Given request | Output the listing from its first line through the line containing "Open the profile" as a Markdown table with the columns Row and Line, numbering each line and leaving out blank lines.

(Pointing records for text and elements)
★ ★ ★ ★
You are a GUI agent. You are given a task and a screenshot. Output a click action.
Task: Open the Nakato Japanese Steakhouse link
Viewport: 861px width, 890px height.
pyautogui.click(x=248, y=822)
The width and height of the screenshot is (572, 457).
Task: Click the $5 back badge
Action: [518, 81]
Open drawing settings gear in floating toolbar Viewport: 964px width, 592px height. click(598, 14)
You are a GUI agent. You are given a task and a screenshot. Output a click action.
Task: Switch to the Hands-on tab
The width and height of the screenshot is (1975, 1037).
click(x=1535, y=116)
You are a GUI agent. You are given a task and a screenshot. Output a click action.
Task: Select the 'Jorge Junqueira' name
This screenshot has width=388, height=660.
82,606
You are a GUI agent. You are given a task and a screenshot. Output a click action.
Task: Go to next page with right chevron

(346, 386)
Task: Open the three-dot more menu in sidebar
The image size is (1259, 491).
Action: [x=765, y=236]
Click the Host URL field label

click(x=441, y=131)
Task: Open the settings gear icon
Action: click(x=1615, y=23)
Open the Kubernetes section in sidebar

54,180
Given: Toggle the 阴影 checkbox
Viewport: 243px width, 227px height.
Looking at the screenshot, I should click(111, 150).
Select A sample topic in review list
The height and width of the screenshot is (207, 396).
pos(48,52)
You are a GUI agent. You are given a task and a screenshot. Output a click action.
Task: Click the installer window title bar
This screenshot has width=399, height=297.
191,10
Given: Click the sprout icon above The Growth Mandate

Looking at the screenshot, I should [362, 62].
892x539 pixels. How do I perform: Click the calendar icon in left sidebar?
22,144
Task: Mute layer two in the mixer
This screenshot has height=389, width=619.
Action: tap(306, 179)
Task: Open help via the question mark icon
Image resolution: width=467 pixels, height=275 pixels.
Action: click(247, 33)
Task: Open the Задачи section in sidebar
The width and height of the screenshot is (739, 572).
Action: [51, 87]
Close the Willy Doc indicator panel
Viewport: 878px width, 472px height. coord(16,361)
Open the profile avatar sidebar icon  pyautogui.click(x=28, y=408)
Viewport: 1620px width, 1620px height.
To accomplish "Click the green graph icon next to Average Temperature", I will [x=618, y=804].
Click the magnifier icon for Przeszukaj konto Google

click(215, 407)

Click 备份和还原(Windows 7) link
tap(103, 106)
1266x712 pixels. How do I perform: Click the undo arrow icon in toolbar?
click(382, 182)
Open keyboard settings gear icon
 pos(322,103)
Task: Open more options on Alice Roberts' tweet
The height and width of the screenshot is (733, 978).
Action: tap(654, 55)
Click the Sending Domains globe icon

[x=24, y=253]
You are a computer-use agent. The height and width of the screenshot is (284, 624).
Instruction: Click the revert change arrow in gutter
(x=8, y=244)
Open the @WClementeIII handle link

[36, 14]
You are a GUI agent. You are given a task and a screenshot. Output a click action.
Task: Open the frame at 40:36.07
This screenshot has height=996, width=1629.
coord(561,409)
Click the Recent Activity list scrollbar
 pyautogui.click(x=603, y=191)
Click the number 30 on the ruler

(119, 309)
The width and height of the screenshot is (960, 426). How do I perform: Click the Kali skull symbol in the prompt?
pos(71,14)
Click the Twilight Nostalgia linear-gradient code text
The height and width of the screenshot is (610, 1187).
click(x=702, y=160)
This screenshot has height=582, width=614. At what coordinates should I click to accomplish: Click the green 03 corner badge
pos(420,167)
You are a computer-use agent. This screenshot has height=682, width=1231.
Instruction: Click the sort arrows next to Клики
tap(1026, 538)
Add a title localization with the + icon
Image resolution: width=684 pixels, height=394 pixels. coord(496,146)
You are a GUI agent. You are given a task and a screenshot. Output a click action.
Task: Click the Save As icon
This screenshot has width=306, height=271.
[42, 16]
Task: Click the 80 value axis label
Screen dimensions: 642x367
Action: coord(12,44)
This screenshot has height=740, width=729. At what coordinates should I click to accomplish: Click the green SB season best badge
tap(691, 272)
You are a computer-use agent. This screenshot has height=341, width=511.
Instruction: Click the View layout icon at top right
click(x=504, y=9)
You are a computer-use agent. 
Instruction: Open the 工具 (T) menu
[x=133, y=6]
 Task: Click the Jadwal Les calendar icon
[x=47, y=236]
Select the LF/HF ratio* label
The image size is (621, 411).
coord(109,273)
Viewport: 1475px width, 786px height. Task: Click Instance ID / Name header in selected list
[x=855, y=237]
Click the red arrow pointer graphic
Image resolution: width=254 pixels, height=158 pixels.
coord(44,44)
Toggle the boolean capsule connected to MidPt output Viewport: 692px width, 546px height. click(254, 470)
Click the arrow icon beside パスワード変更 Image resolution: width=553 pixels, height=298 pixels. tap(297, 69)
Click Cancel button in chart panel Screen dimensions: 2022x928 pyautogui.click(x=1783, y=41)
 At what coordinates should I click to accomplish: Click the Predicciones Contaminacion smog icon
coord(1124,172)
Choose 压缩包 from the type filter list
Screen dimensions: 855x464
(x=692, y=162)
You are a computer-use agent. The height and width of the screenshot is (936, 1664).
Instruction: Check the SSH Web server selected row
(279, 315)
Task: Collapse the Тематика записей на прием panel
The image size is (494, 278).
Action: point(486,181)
★ ★ ★ ★
Exercise response |
| Row | Line |
|---|---|
| 1 | You are a GUI agent. You are given a task and a screenshot. Output a click action. |
| 2 | Task: Open the Nakato Japanese Steakhouse link |
| 3 | Viewport: 861px width, 890px height. |
| 4 | pyautogui.click(x=248, y=822) |
| 5 | The width and height of the screenshot is (572, 457). |
| 6 | Task: Click the $5 back badge |
| 7 | Action: [518, 81] |
| 8 | Open drawing settings gear in floating toolbar Viewport: 964px width, 592px height. click(598, 14) |
| 9 | You are a GUI agent. You are given a task and a screenshot. Output a click action. |
| 10 | Task: Switch to the Hands-on tab |
| 11 | The width and height of the screenshot is (1975, 1037). |
| 12 | click(x=1535, y=116) |
| 13 | You are a GUI agent. You are given a task and a screenshot. Output a click action. |
| 14 | Task: Select the 'Jorge Junqueira' name |
| 15 | This screenshot has width=388, height=660. |
| 16 | 82,606 |
| 17 | You are a GUI agent. You are given a task and a screenshot. Output a click action. |
| 18 | Task: Go to next page with right chevron |
| 19 | (346, 386) |
| 20 | Task: Open the three-dot more menu in sidebar |
| 21 | The image size is (1259, 491). |
| 22 | Action: [x=765, y=236] |
| 23 | Click the Host URL field label |
| 24 | click(x=441, y=131) |
| 25 | Task: Open the settings gear icon |
| 26 | Action: click(x=1615, y=23) |
| 27 | Open the Kubernetes section in sidebar |
| 28 | 54,180 |
| 29 | Given: Toggle the 阴影 checkbox |
| 30 | Viewport: 243px width, 227px height. |
| 31 | Looking at the screenshot, I should click(111, 150). |
| 32 | Select A sample topic in review list |
| 33 | The height and width of the screenshot is (207, 396). |
| 34 | pos(48,52) |
| 35 | You are a GUI agent. You are given a task and a screenshot. Output a click action. |
| 36 | Task: Click the installer window title bar |
| 37 | This screenshot has width=399, height=297. |
| 38 | 191,10 |
| 39 | Given: Click the sprout icon above The Growth Mandate |
| 40 | Looking at the screenshot, I should [362, 62]. |
| 41 | 892x539 pixels. How do I perform: Click the calendar icon in left sidebar? |
| 42 | 22,144 |
| 43 | Task: Mute layer two in the mixer |
| 44 | This screenshot has height=389, width=619. |
| 45 | Action: tap(306, 179) |
| 46 | Task: Open help via the question mark icon |
| 47 | Image resolution: width=467 pixels, height=275 pixels. |
| 48 | Action: click(247, 33) |
| 49 | Task: Open the Задачи section in sidebar |
| 50 | The width and height of the screenshot is (739, 572). |
| 51 | Action: [51, 87] |
| 52 | Close the Willy Doc indicator panel |
| 53 | Viewport: 878px width, 472px height. coord(16,361) |
| 54 | Open the profile avatar sidebar icon  pyautogui.click(x=28, y=408) |